PROBLEM DESCRIPTION
What is needed here is an exact copy of every record below.

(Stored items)
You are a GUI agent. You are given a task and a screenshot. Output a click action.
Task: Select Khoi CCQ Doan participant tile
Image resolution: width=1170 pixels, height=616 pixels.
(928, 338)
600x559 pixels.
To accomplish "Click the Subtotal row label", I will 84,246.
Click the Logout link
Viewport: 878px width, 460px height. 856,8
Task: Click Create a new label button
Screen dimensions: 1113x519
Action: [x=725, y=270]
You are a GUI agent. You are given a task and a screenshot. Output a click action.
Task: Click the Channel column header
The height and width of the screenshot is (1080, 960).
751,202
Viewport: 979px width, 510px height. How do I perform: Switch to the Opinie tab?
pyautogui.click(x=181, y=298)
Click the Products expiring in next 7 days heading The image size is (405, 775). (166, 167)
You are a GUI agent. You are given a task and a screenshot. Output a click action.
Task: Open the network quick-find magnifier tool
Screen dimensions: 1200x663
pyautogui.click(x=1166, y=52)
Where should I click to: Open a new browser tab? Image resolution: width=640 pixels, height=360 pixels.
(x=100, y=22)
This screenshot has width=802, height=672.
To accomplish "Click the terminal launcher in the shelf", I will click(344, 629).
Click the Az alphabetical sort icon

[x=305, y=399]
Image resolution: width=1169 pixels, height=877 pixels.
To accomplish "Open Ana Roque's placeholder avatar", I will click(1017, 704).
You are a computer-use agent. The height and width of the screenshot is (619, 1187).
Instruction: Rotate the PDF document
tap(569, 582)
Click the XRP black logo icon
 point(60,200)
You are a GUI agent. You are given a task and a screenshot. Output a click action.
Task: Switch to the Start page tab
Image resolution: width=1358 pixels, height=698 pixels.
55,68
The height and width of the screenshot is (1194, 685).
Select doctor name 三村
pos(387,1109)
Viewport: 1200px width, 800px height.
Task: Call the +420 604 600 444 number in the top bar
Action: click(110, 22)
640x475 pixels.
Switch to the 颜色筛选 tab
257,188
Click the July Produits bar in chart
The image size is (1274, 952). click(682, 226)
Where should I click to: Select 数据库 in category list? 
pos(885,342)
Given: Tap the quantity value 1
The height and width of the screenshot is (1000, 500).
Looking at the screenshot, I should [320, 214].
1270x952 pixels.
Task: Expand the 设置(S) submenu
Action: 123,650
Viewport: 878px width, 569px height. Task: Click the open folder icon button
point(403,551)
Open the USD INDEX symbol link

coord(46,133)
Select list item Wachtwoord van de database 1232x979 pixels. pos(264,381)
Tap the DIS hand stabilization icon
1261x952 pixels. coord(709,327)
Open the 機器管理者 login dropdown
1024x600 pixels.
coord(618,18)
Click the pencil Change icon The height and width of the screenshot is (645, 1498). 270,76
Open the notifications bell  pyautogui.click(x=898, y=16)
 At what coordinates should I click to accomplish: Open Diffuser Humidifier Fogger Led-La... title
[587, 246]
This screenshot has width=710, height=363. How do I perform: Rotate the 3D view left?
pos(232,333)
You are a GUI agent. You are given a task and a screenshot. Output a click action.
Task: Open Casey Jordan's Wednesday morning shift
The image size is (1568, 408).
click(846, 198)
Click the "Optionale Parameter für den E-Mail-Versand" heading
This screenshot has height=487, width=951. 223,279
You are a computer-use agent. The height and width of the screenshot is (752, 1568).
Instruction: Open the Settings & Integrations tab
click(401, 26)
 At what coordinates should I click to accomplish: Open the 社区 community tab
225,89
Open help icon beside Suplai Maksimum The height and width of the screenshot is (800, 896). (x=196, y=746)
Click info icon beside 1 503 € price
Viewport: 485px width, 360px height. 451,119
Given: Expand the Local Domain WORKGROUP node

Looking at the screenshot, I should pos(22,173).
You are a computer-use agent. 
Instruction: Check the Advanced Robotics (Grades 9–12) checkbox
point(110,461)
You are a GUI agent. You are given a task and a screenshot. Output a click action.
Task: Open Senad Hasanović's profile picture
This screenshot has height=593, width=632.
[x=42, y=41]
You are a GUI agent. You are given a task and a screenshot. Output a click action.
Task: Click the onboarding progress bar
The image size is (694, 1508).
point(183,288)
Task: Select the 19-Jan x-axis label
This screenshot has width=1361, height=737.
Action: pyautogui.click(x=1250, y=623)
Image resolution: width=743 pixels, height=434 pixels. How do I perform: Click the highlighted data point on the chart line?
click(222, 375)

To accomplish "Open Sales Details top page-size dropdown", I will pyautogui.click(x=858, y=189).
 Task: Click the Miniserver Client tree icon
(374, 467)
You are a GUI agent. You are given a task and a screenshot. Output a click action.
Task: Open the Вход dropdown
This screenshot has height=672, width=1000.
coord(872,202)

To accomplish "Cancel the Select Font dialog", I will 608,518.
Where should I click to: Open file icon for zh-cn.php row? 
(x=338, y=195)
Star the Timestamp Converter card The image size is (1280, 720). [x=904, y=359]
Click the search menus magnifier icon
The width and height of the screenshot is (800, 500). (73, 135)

RESPONSE TO THIS TASK
You are a GUI agent. You are given a task and a screenshot. Output a click action.
Task: Select Khoi CCQ Doan participant tile
Image resolution: width=1170 pixels, height=616 pixels.
(928, 338)
600x559 pixels.
To accomplish "Click the Subtotal row label", I will 84,246.
Click the Logout link
Viewport: 878px width, 460px height. 856,8
Task: Click Create a new label button
Screen dimensions: 1113x519
Action: [x=725, y=270]
You are a GUI agent. You are given a task and a screenshot. Output a click action.
Task: Click the Channel column header
The height and width of the screenshot is (1080, 960).
751,202
Viewport: 979px width, 510px height. How do I perform: Switch to the Opinie tab?
pyautogui.click(x=181, y=298)
Click the Products expiring in next 7 days heading The image size is (405, 775). (166, 167)
You are a GUI agent. You are given a task and a screenshot. Output a click action.
Task: Open the network quick-find magnifier tool
Screen dimensions: 1200x663
pyautogui.click(x=1166, y=52)
Where should I click to: Open a new browser tab? Image resolution: width=640 pixels, height=360 pixels.
(x=100, y=22)
This screenshot has width=802, height=672.
To accomplish "Click the terminal launcher in the shelf", I will click(344, 629).
Click the Az alphabetical sort icon

[x=305, y=399]
Image resolution: width=1169 pixels, height=877 pixels.
To accomplish "Open Ana Roque's placeholder avatar", I will click(1017, 704).
You are a computer-use agent. The height and width of the screenshot is (619, 1187).
Instruction: Rotate the PDF document
tap(569, 582)
Click the XRP black logo icon
 point(60,200)
You are a GUI agent. You are given a task and a screenshot. Output a click action.
Task: Switch to the Start page tab
Image resolution: width=1358 pixels, height=698 pixels.
55,68
The height and width of the screenshot is (1194, 685).
Select doctor name 三村
pos(387,1109)
Viewport: 1200px width, 800px height.
Task: Call the +420 604 600 444 number in the top bar
Action: click(110, 22)
640x475 pixels.
Switch to the 颜色筛选 tab
257,188
Click the July Produits bar in chart
The image size is (1274, 952). click(682, 226)
Where should I click to: Select 数据库 in category list? 
pos(885,342)
Given: Tap the quantity value 1
The height and width of the screenshot is (1000, 500).
Looking at the screenshot, I should [320, 214].
1270x952 pixels.
Task: Expand the 设置(S) submenu
Action: 123,650
Viewport: 878px width, 569px height. Task: Click the open folder icon button
point(403,551)
Open the USD INDEX symbol link

coord(46,133)
Select list item Wachtwoord van de database 1232x979 pixels. pos(264,381)
Tap the DIS hand stabilization icon
1261x952 pixels. coord(709,327)
Open the 機器管理者 login dropdown
1024x600 pixels.
coord(618,18)
Click the pencil Change icon The height and width of the screenshot is (645, 1498). 270,76
Open the notifications bell  pyautogui.click(x=898, y=16)
 At what coordinates should I click to accomplish: Open Diffuser Humidifier Fogger Led-La... title
[587, 246]
This screenshot has width=710, height=363. How do I perform: Rotate the 3D view left?
pos(232,333)
You are a GUI agent. You are given a task and a screenshot. Output a click action.
Task: Open Casey Jordan's Wednesday morning shift
The image size is (1568, 408).
click(846, 198)
Click the "Optionale Parameter für den E-Mail-Versand" heading
This screenshot has height=487, width=951. 223,279
You are a computer-use agent. The height and width of the screenshot is (752, 1568).
Instruction: Open the Settings & Integrations tab
click(401, 26)
 At what coordinates should I click to accomplish: Open the 社区 community tab
225,89
Open help icon beside Suplai Maksimum The height and width of the screenshot is (800, 896). (x=196, y=746)
Click info icon beside 1 503 € price
Viewport: 485px width, 360px height. 451,119
Given: Expand the Local Domain WORKGROUP node

Looking at the screenshot, I should pos(22,173).
You are a computer-use agent. 
Instruction: Check the Advanced Robotics (Grades 9–12) checkbox
point(110,461)
You are a GUI agent. You are given a task and a screenshot. Output a click action.
Task: Open Senad Hasanović's profile picture
This screenshot has height=593, width=632.
[x=42, y=41]
You are a GUI agent. You are given a task and a screenshot. Output a click action.
Task: Click the onboarding progress bar
The image size is (694, 1508).
point(183,288)
Task: Select the 19-Jan x-axis label
This screenshot has width=1361, height=737.
Action: pyautogui.click(x=1250, y=623)
Image resolution: width=743 pixels, height=434 pixels. How do I perform: Click the highlighted data point on the chart line?
click(222, 375)

To accomplish "Open Sales Details top page-size dropdown", I will pyautogui.click(x=858, y=189).
 Task: Click the Miniserver Client tree icon
(374, 467)
You are a GUI agent. You are given a task and a screenshot. Output a click action.
Task: Open the Вход dropdown
This screenshot has height=672, width=1000.
coord(872,202)

To accomplish "Cancel the Select Font dialog", I will 608,518.
Where should I click to: Open file icon for zh-cn.php row? 
(x=338, y=195)
Star the Timestamp Converter card The image size is (1280, 720). [x=904, y=359]
Click the search menus magnifier icon
The width and height of the screenshot is (800, 500). (73, 135)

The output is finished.